Aging parents are the new ‘children’

As a nation, we are aging rapidly. According to the U.S. Census Bureau, America's 65-and-over population is projected to nearly double to 88 million by 2050.

This means that in families across the country, kids and parents are going to be switching roles. As parents age, they are becoming their own kids’ children in many respects, requiring time and care as well as sometimes creating a financial burden.

One issue is that aging parents can lose their mental faculties. The Alzheimer’s Association says that every 65 seconds, someone in the U.S. develops Alzheimer’s disease (now the sixth-leading cause of death). This can create additional long-term care needs for parents, meaning an emotional and financial burden on adult children.

Even parents who age without severe mental incapacitation may not be able to remember things sharply, or their physical limitations may create difficulties in living independently. So, you must know your parents’ long-term plans and how they will affect you.What can you do to make sure that you are prepared as your parents age? Below are some places to assist you today and as your parents go through the aging cycle.
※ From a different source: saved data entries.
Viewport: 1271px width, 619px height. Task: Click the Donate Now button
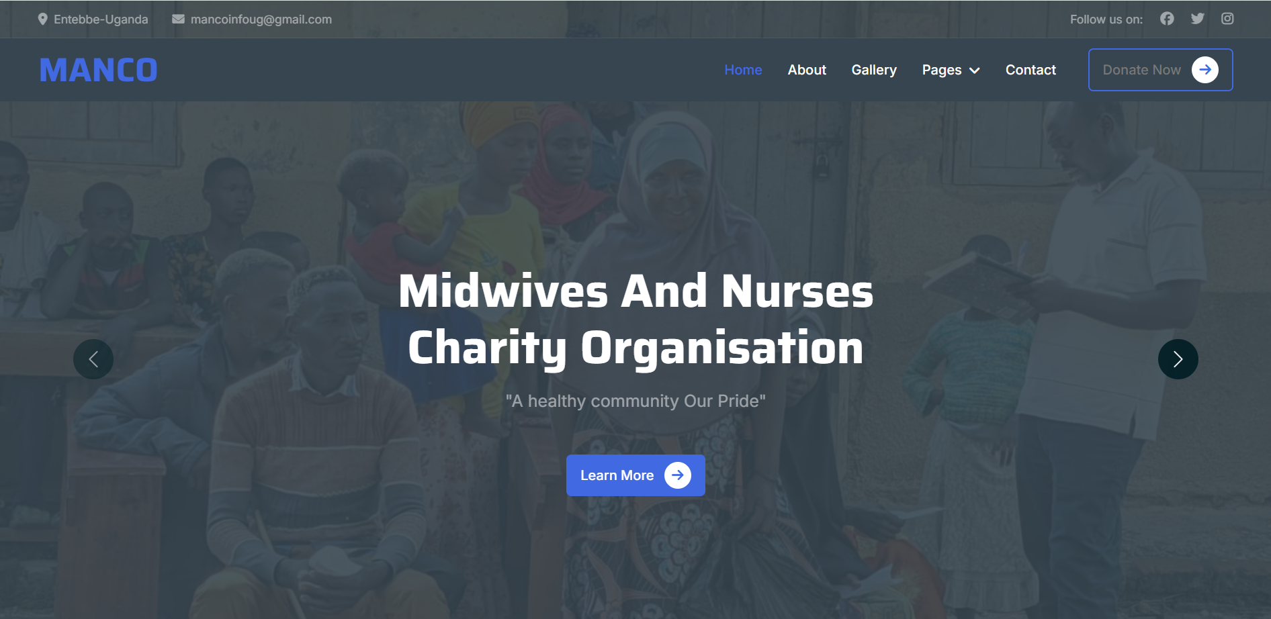(x=1160, y=70)
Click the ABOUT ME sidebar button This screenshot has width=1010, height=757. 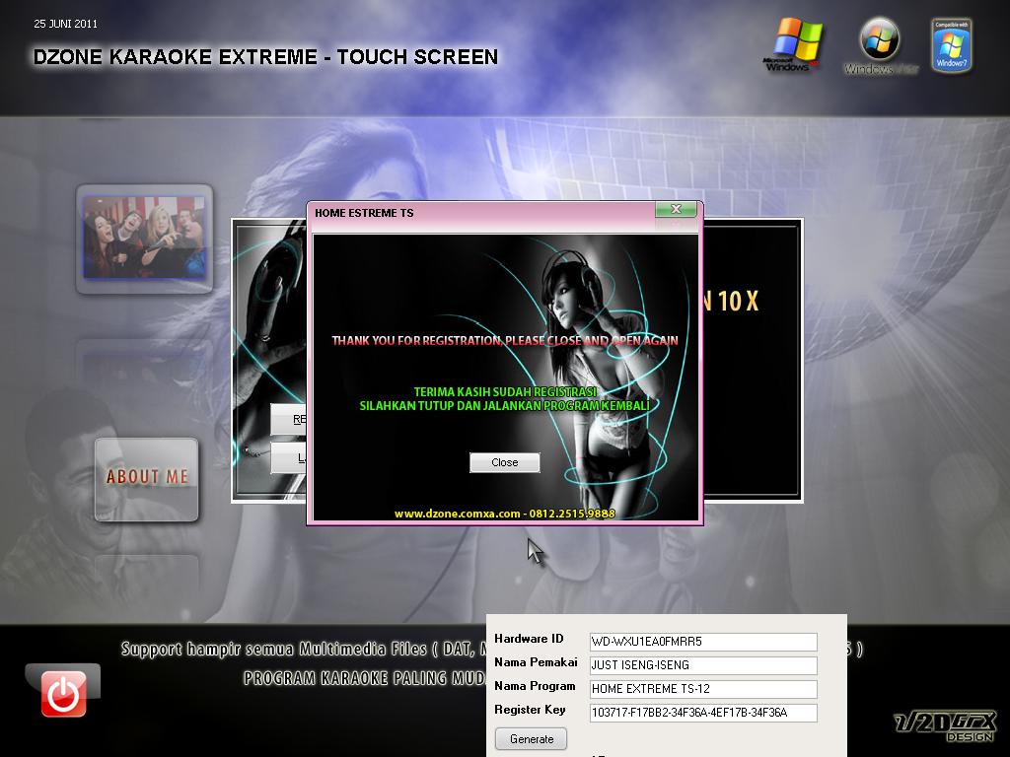pyautogui.click(x=145, y=479)
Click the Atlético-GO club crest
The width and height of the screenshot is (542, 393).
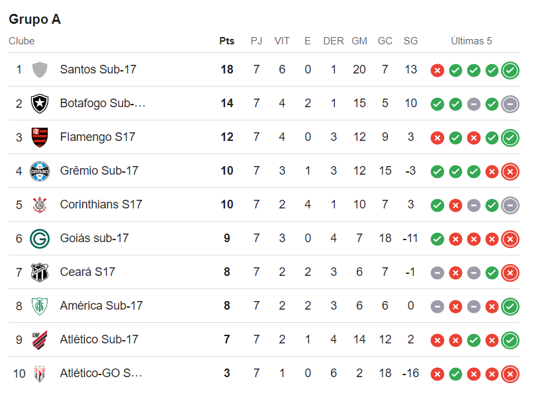point(40,373)

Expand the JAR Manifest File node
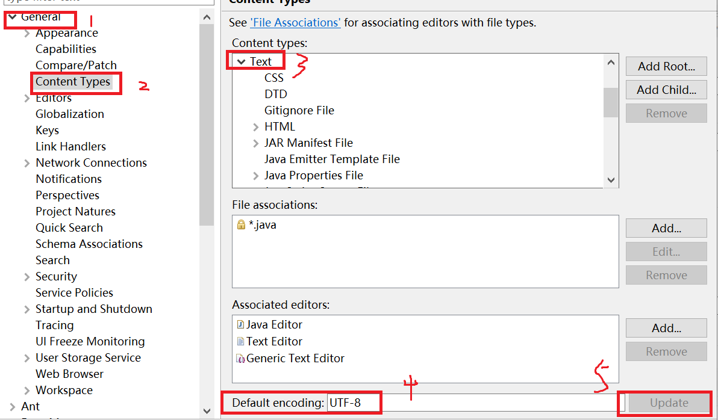256,143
1. Have a family discussion. Talking to your parents now may be uncomfortable but will save you significant stress, time and even money down the road. Debra Feldman, an Aging Life Care Professional at Debra D. Feldman & Associates Ltd., has this advice: “In order for your parents to preserve their autonomy, they must express their wishes. It is never too early to begin talking with your parents about their priorities in later life. We know parents don’t want to be a burden on their families; to prevent this from happening, families need to talk.”

As for what needs to be discussed, Feldman says, “[Parents] need to talk about their healthcare wishes, discuss the ‘what ifs’ and finances to learn what options they may have for care.”

Sheri E. Warsh, an estate planning attorney and partner at Levenfeld Perlstein LLC, agrees. “It is important that adult children understand details of their parents’ financial situations before they are unable to communicate due to incapacity or death,” says Warsh. “Children can break the ice by using their own estate planning experience as a basis for asking important questions.” 

Also, the Death Over Dinner website, which helps you to plan and guide discussions on these topics, andthe Funeral and Memorial Information Council’s Have the Talk of a Lifetime website, are resources to make the conversation with parents easier.

2. Put family affairs in order. My team and I created the Future File system as a roadmap to help with gathering information, from medical history to powers of attorney to information on bills and subscriptions. As we worked on the system, we realized you need to organize information with your parents as early as possible. Organization of wishes and information related to aging and death now ensures that if your loved one has trouble remembering things or loses part of his or her memory at any point, you will be able to access everything you need.

While I suggest that you organize comprehensive information, from a legal standpoint, Warsh has this to say: “At a minimum, children need to make sure that their parents have a will, a trust or both; durable power of attorney for property; and durable power of attorney for healthcare.”

3. Figure out parents’ long-term financial needs. The financial implications of aging and passing are staggering. It is extremely expensive to provide care for aging parents. Mike Padawer, president of INERTIA Advisor Services Group, advises that you and your parents speak to a financial adviser about later-in-life healthcare costs. Padawer says: “How much of your parent’s hard-earned savings is currently allocated to pay for healthcare in retirement not covered by Medicare? Without some planning, all of it will be until you qualify for Medicaid. Simply reallocating a portion of those dollars in a parent’s asset allocation can provide significant protection for expenses associated with aging and help maintain independence.”

Scott W. Johnson, owner of Whole Life Vs. Term Life, adds: “Sad as it is to say, it’s a lot more expensive to live than die, so many retirees don’t need just life insurance. What they really need is long-term care insurance.  As the average lifespan has gone up, so has the amount of time retirees are spending in assisted-living centers. Advise your parents to consider long-term-care insurance before their health starts to deteriorate, when they are in their 50s or 60s.  If you wait too long, it might not be possible to secure a policy.”

4. Stay involved. As parents age, watch for signs of anything that might be off. You don’t want a parent driving that shouldn’t be on the road, and you might even need to check their bills to make sure they are being paid in a timely manner. If you aren’t near your parents physically, or perhaps need additional assistance, consider getting someone to help you with the care management of your parents. Aging-care professionals can physically attend doctors’ visits, act as liaisons with care facilities and provide you with regular updates.

While the challenges of an aging parent may not have been your vision for your middle-age years, some good planning today can help make it easier for you and your family to deal with the future.

Carol Roth is creator of the Future File legacy planning system, a “recovering” investment banker and a  New York Times bestselling author.